Rótulos de Alimentos

Rótulos dos alimentos saber ler é muito importante, através dele é possível acrescentar mais nutrientes ao nosso dia a dia e fugir dos alimentos engordativos e que fazem mal a saúde. Até mesmo alimentos diet e light tem calorias e gorduras, que em excesso podem engordar.

Imagem ilustrativa de rótulos dos alimentos

Significado

Significado dos rótulos de alimentos segundo nutricionistas são de imensa importância, principalmente para quem está de dieta, veja abaixo a lista dos principais.

  • Cálcio Mineral importante para fortalecer dentes e ossos.
  • Carboidratos Fornecem energia para manter o organismo funcionando.
  • Gordura saturada (colesterol) é uma gordura de origem animal que, em excesso, faz mal.
  • Ferro Esse mineral importante previne e combate anemia.
  • Fibra alimentar Regula o intestino e previne tumores nesse órgão.
  • Gorduras totais é a soma de todas as gorduras saudáveis e nocivas.
  • Gordura trans Dá mais sabor, crocância, textura e durabilidade aos alimentos. Em excesso, faz mal.
  • Proteínas Formam a massa muscular e os novos tecidos do corpo, mas devem compor no máximo 1/5 das refeições.
  • Sódio Principal componente do sal, regula o volume dos líquidos no organismo.
  • Valor calórico é a quantidade de energia que cada alimento nos fornece.

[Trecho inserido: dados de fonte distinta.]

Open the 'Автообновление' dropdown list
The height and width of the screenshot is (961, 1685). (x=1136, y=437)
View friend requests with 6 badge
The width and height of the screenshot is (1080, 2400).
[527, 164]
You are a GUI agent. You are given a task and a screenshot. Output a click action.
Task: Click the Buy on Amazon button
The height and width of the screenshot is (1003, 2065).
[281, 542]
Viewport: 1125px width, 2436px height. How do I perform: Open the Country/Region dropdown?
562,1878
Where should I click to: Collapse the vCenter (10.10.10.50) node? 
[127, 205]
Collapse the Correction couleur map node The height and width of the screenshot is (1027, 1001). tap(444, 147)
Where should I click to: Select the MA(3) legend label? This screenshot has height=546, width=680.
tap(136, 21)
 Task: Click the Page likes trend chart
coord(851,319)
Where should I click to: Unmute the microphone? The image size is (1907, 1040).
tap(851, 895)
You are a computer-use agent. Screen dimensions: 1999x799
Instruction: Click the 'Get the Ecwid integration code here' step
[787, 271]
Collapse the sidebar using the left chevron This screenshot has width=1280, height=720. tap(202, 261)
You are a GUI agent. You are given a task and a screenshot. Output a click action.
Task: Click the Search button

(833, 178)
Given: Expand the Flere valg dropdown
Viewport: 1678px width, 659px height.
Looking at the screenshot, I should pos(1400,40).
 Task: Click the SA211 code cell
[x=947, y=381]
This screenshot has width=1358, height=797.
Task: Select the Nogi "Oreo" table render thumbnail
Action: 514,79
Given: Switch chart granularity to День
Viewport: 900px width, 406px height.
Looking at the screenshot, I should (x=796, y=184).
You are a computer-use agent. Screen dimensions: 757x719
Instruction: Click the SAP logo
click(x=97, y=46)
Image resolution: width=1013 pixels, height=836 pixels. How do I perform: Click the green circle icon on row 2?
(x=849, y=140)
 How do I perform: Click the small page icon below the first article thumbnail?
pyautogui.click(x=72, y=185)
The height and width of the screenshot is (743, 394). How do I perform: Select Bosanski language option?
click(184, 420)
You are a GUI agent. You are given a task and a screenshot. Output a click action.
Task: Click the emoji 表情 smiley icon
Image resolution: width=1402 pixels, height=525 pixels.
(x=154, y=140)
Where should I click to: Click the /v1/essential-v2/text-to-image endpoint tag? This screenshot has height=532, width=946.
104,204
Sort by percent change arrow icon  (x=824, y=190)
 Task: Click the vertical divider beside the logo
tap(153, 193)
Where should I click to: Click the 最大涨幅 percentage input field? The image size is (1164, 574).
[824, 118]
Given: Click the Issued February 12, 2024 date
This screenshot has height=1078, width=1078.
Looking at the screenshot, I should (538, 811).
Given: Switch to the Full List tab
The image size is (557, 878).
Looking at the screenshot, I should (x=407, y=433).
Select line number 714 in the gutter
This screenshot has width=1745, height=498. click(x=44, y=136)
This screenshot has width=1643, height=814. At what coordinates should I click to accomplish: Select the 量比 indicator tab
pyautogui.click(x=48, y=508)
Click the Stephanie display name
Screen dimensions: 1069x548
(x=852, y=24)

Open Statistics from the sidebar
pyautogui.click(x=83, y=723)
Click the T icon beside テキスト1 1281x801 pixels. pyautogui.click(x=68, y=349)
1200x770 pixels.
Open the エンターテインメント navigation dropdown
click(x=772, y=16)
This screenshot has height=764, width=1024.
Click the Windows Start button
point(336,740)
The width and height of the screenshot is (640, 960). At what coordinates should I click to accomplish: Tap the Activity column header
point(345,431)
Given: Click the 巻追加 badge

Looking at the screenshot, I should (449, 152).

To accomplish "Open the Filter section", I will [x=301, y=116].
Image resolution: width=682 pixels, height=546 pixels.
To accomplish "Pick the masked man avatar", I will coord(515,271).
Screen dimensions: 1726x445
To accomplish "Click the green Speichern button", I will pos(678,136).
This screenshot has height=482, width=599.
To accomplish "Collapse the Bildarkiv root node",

Valor Diário de Referência

Valor diário de referência é encontrado na tabela de informação nutricional como siglas (VD ou VDR), estas letras representam quanto de cada nutriente uma pessoa deve consumir por dia. Trata-se de quantidades médias, porque as necessidades calóricas e de nutrientes variam de acordo com o sexo, a idade e a atividade física de cada pessoa.

Valor diário de referência para uma pessoa adulta

  • Carboidratos 300g
  • Fibra alimentar 25g
  • Gorduras totais 55g
  • Gordura trans 2g
  • Proteínas 75g
  • Gordura saturada (colesterol) 22g
  • Sódio 2g
  • Valor calórico 2.000 kcal

Regras Básicas

Regras básicas para emagrecer quando seguidas diariamente é possível perder peso sem recuperá-lo novamente e ainda mantendo a saúde.

  • Prefira alimentos com menos de 400 kcal por 100g.
  • Consuma com moderação produtos com mais de 13g de açúcar ou 1,5g de sal por 100g.
  • Evite alimentos com mais de 10g de gordura por 100g.